"Weight-monodromy" for open varieties Suppose that $X/\mathbb{Q}_p$ is a smooth, projective variety, and choose a prime $\ell\neq p$. Then the weight-monodromy conjecture says that the graded pieces $\mathrm{Gr}_k^M$ of the monodromy filtration on the $i$th cohomology groups $H^i_\mathrm{et}(X_{\overline{\mathbb{Q}}_p},\mathbb{Q}_\ell)$ are pure of weight $i+k$. 
I was wondering if there is a similar conjecture for open varieties, coming from looking at a good compactification $X\hookrightarrow \overline{X}$. If $X$ is a curve, then I can get my hands on what's happening explicitly, so suppose that $X$ is a curve with compactification $\overline{X}$ and $D$ is the set of missing points. 
Then the only interesting group is $H^1_\mathrm{et}(X_{\overline{\mathbb{Q}}_p},\mathbb{Q}_\ell)$ which by excision sits in an exact sequence
$$ 0 \rightarrow H^1_\mathrm{et}(\overline{X}_{\overline{\mathbb{Q}}_p},\mathbb{Q}_\ell) \rightarrow H^1_\mathrm{et}(X_{\overline{\mathbb{Q}}_p},\mathbb{Q}_\ell) \rightarrow V \rightarrow 0
$$
where $V$ is a subspace of $H^0_\mathrm{et}(D_{\overline{\mathbb{Q}}_p},\mathbb{Q}_\ell)(-1)$, it is therefore pure of weight $2$. So (pretty tautologically) $V$ turns up in the 2nd graded piece $\mathrm{Gr}_2^W$ of the weight filtration, but with some basic linear algebra I think I've convinced myself that $V$ actually turns up in the 0th graded piece $\mathrm{Gr}_0^M$ of the monodromy filtration on $H^1_\mathrm{et}(X_{\overline{\mathbb{Q}}_p},\mathbb{Q}_\ell)$, and apart from this 'extra' $V$, the graded pieces of the monodromy filtration for $X$ are the same as those for $\overline{X}$.
In other words, $\mathrm{Gr}^M_{-1}$ and $\mathrm{Gr}_1^M$ are pure of weights 0 and 2 respectively, but $\mathrm{Gr}^M_1$ is mixed with weights 1,2. So the naive weight monodromy conjecture fails, but you can still say something - the graded pieces $\mathrm{Gr}_k^M$ are mixed of weights $\geq i+k$. 

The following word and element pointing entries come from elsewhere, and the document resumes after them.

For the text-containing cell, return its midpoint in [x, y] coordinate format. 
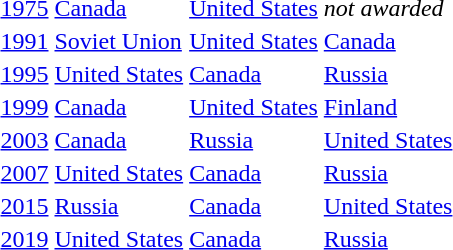
Soviet Union [119, 41]
Output the (X, Y) coordinate of the center of the cell containing the given text.  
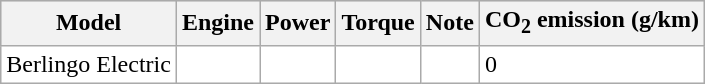
0 (592, 64)
Model (89, 23)
Power (298, 23)
Torque (378, 23)
Engine (218, 23)
CO2 emission (g/km) (592, 23)
Note (450, 23)
Berlingo Electric (89, 64)
Determine the (x, y) coordinate at the center of the cell enclosing the given text.  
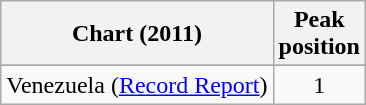
Venezuela (Record Report) (137, 85)
Chart (2011) (137, 34)
Peakposition (319, 34)
1 (319, 85)
Identify which cell holds the provided text, then report its (X, Y) central coordinate. 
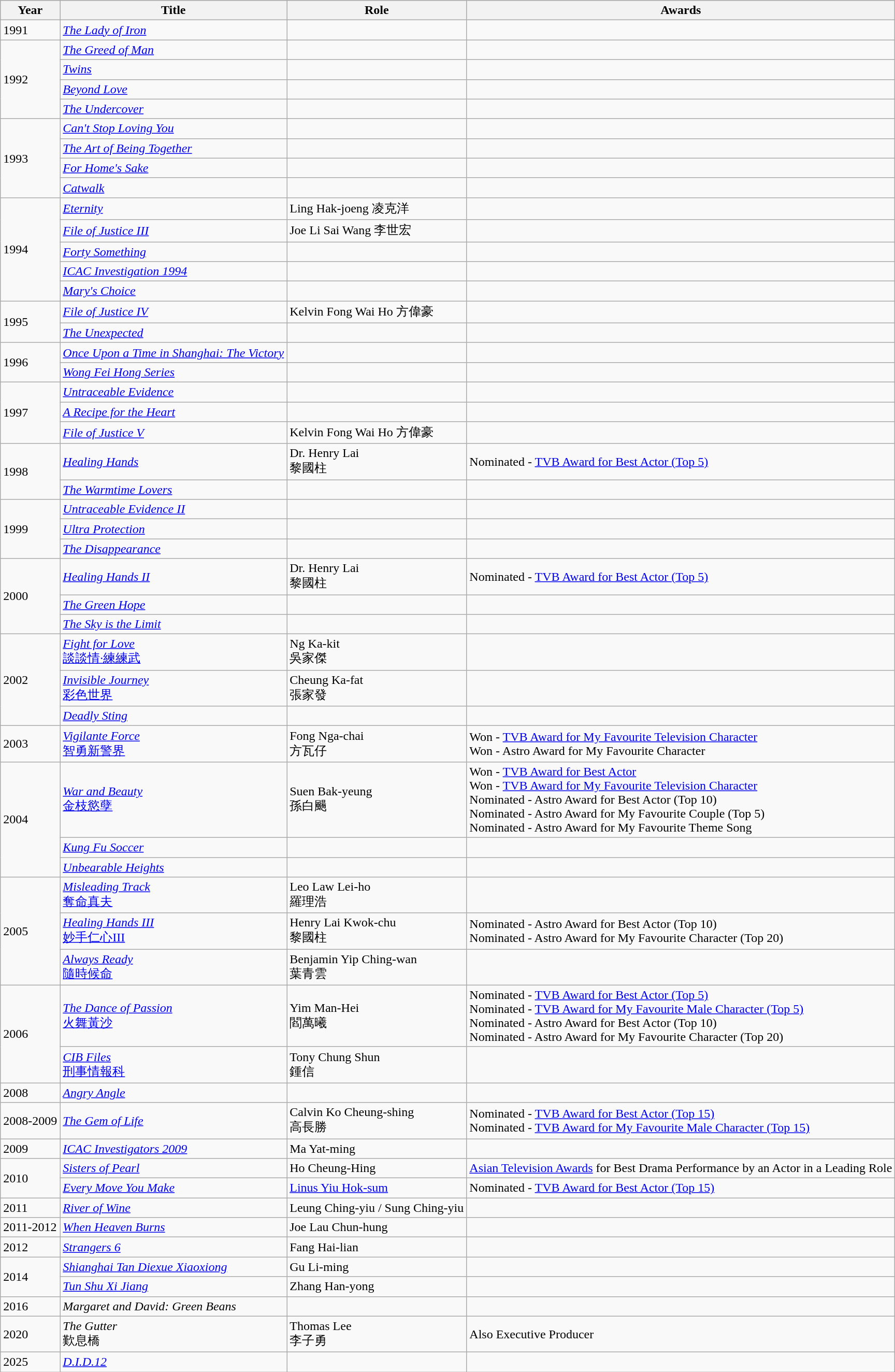
2025 (30, 1362)
1998 (30, 471)
Unbearable Heights (174, 867)
Once Upon a Time in Shanghai: The Victory (174, 352)
Untraceable Evidence (174, 392)
Suen Bak-yeung孫白颺 (377, 799)
Healing Hands II (174, 576)
Zhang Han-yong (377, 1286)
Healing Hands III妙手仁心III (174, 931)
The Gem of Life (174, 1120)
1996 (30, 362)
Kung Fu Soccer (174, 847)
Forty Something (174, 251)
Yim Man-Hei閻萬曦 (377, 1015)
2014 (30, 1276)
Always Ready隨時候命 (174, 967)
Ling Hak-joeng 凌克洋 (377, 208)
When Heaven Burns (174, 1227)
2006 (30, 1034)
The Dance of Passion火舞黃沙 (174, 1015)
Fight for Love談談情·練練武 (174, 652)
2012 (30, 1247)
Awards (681, 10)
Catwalk (174, 187)
2009 (30, 1148)
For Home's Sake (174, 168)
Nominated - TVB Award for Best Actor (Top 15) (681, 1188)
2000 (30, 596)
Eternity (174, 208)
Joe Li Sai Wang 李世宏 (377, 231)
2011-2012 (30, 1227)
2003 (30, 744)
Wong Fei Hong Series (174, 372)
Healing Hands (174, 461)
Ma Yat-ming (377, 1148)
Tony Chung Shun鍾信 (377, 1064)
Fong Nga-chai方瓦仔 (377, 744)
Title (174, 10)
Misleading Track奪命真夫 (174, 895)
Deadly Sting (174, 716)
Leung Ching-yiu / Sung Ching-yiu (377, 1207)
Benjamin Yip Ching-wan葉青雲 (377, 967)
Shianghai Tan Diexue Xiaoxiong (174, 1266)
The Sky is the Limit (174, 624)
1997 (30, 412)
Leo Law Lei-ho羅理浩 (377, 895)
Invisible Journey彩色世界 (174, 688)
The Unexpected (174, 333)
2008 (30, 1092)
2002 (30, 680)
Vigilante Force智勇新警界 (174, 744)
1994 (30, 249)
A Recipe for the Heart (174, 412)
1991 (30, 30)
2020 (30, 1334)
1992 (30, 79)
Henry Lai Kwok-chu黎國柱 (377, 931)
Calvin Ko Cheung-shing高長勝 (377, 1120)
Also Executive Producer (681, 1334)
D.I.D.12 (174, 1362)
Ng Ka-kit吳家傑 (377, 652)
Ho Cheung-Hing (377, 1168)
The Warmtime Lovers (174, 489)
Joe Lau Chun-hung (377, 1227)
The Greed of Man (174, 50)
1999 (30, 529)
2005 (30, 931)
Gu Li-ming (377, 1266)
2004 (30, 819)
Cheung Ka-fat張家發 (377, 688)
Sisters of Pearl (174, 1168)
Strangers 6 (174, 1247)
Role (377, 10)
Can't Stop Loving You (174, 128)
Thomas Lee李子勇 (377, 1334)
The Gutter歎息橋 (174, 1334)
Asian Television Awards for Best Drama Performance by an Actor in a Leading Role (681, 1168)
2016 (30, 1306)
Twins (174, 69)
2010 (30, 1178)
File of Justice V (174, 433)
File of Justice III (174, 231)
Nominated - Astro Award for Best Actor (Top 10)Nominated - Astro Award for My Favourite Character (Top 20) (681, 931)
ICAC Investigators 2009 (174, 1148)
2008-2009 (30, 1120)
Mary's Choice (174, 291)
Beyond Love (174, 89)
River of Wine (174, 1207)
War and Beauty金枝慾孽 (174, 799)
The Lady of Iron (174, 30)
Angry Angle (174, 1092)
The Disappearance (174, 548)
Year (30, 10)
Ultra Protection (174, 529)
ICAC Investigation 1994 (174, 271)
1993 (30, 158)
Every Move You Make (174, 1188)
1995 (30, 322)
Tun Shu Xi Jiang (174, 1286)
The Green Hope (174, 604)
Linus Yiu Hok-sum (377, 1188)
Margaret and David: Green Beans (174, 1306)
Fang Hai-lian (377, 1247)
2011 (30, 1207)
Nominated - TVB Award for Best Actor (Top 15)Nominated - TVB Award for My Favourite Male Character (Top 15) (681, 1120)
The Undercover (174, 109)
Untraceable Evidence II (174, 509)
File of Justice IV (174, 312)
Won - TVB Award for My Favourite Television Character Won - Astro Award for My Favourite Character (681, 744)
The Art of Being Together (174, 148)
CIB Files刑事情報科 (174, 1064)
Locate the cell with the specified text and output its (x, y) center coordinate. 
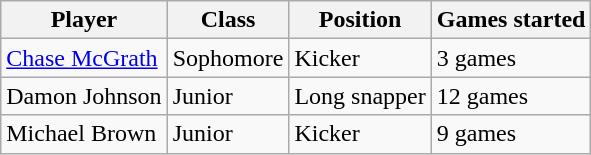
Chase McGrath (84, 58)
9 games (511, 134)
Position (360, 20)
Michael Brown (84, 134)
Player (84, 20)
12 games (511, 96)
3 games (511, 58)
Games started (511, 20)
Sophomore (228, 58)
Class (228, 20)
Damon Johnson (84, 96)
Long snapper (360, 96)
Detect which cell encompasses the target text, then output its [X, Y] center coordinate. 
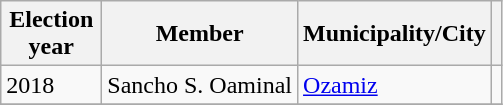
Sancho S. Oaminal [200, 85]
Electionyear [52, 34]
2018 [52, 85]
Ozamiz [395, 85]
Member [200, 34]
Municipality/City [395, 34]
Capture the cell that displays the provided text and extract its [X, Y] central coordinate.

So I guess this is my question: is there a conjectural 'weight monodromy' for open varieties which says something like the above, e.g. the $k$th graded pieces is mixed with weights in $[i+k,2i+k]$? Maybe this would easily follow from the 'usual' weight monodromy by choosing a good compactification and then just using some linear algebra?
 A: Tony Scholl gave a talk at a conference in Warwick in 2013 on exactly this topic (his talk was called "Remarks on monodromy and weights"). He explained how to formulate a precise version of weight-monodromy for arbitrary varieties over p-adic fields (not necessarily proper or smooth).
The idea is that for any field $K$, and any finite-type $K$-scheme $X$, if we set $H^i(X) = H^i(X_{\overline{K}}, Q_\ell)$ for some $\ell \ne char(K)$, there is a canonical increasing filtration $W_n H^i(X)$ (the "geometric weight filtration") of $H^i(X)$ such that $gr_n^W H^i(X)$ is a subquotient of $H^n(Y)$ for some smooth proper $Y$. (This is due to Deligne and de Jong.)
So it's reasonable to conjecture that if $K$ is a $p$-adic field and $\ell \ne p$, the pieces $gr_n^W H^i$ should be "quasi-pure of weight n" as representations of $G_K$, which means that all eigenvalues of Frobenius are Weil numbers of some weight, and for all $r$ the monodromy operator $N^r$ sends the weight $n + r$ generalized eigenspace isomorphically to the weight $n - r$ one. (Scholl just calls this "pure of weight $n$", but this conflicts with the more restrictive usage of "pure" in your question.)
In Scholl's talk he announced a proof that the usual weight-monodromy conjecture (i.e. for $X$ proper and smooth over $K$) actually implies this more general conjecture. This implication is not obvious, because being quasi-pure is not preserved under passing to subquotients (and Tony didn't say how he gets around this, as far as I can recall). 
(It's not totally clear if this answers the question, because one would have to understand how the geometric weight filtration relates to the filtration on $H^i(X)$ given by the Grothendieck abstract-monodromy theorem -- they are definitely not the same, because the latter encodes information about the singularities of the special fibre.)